[WORK ITEM] In the records below, give everything from the line containing "This screenshot has width=1366, height=768." down to the line containing "center [1134, 748]." again, with "screenshot" renamed to "screen capture" and nothing else changed. Return only those lines, and leave out the pictures.

[INPUT MATERIAL]
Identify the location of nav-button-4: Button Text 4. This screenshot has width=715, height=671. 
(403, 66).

--

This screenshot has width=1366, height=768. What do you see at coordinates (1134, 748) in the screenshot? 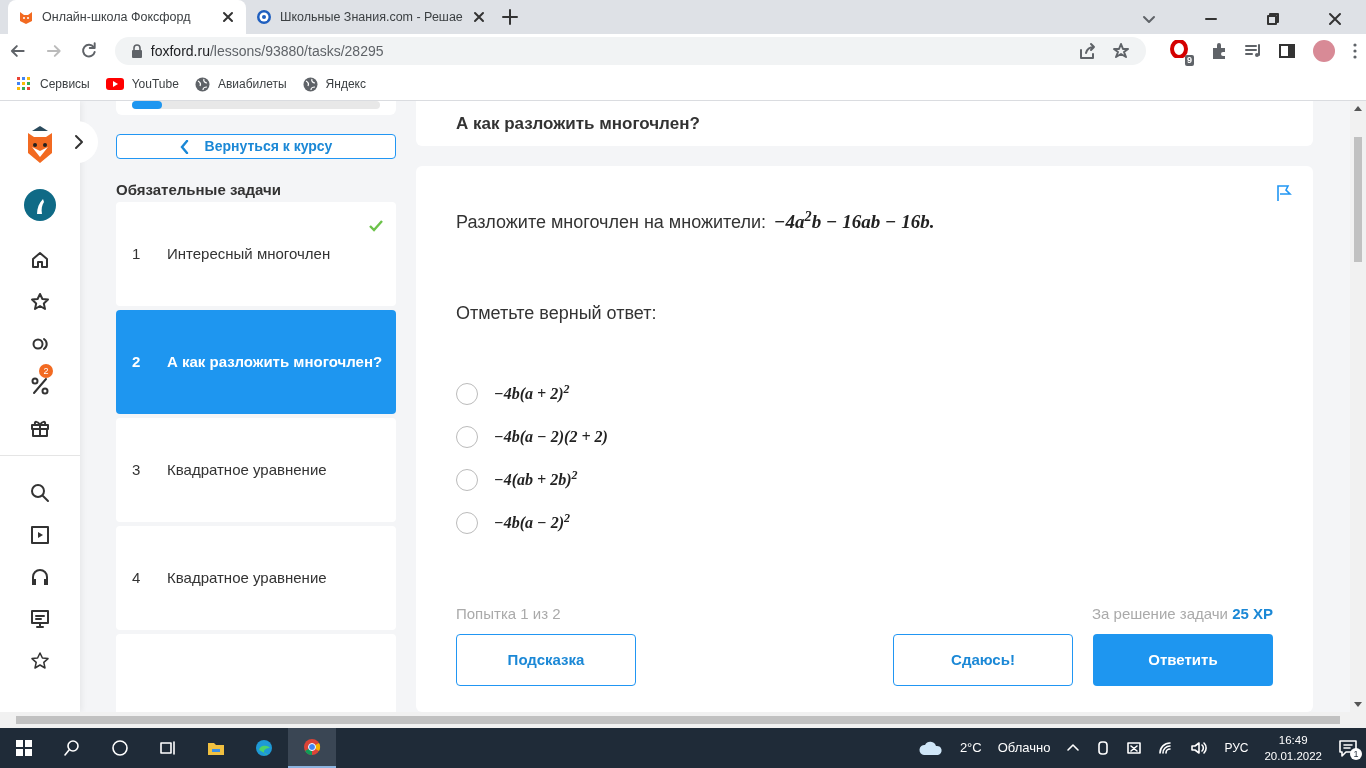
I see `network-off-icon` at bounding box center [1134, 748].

* * *

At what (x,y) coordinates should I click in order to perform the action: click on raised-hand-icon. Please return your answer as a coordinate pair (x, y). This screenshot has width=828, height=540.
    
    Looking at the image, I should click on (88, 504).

[RESPONSE AREA]
This screen capture has width=1366, height=768. What do you see at coordinates (1134, 748) in the screen capture? 
I see `network-off-icon` at bounding box center [1134, 748].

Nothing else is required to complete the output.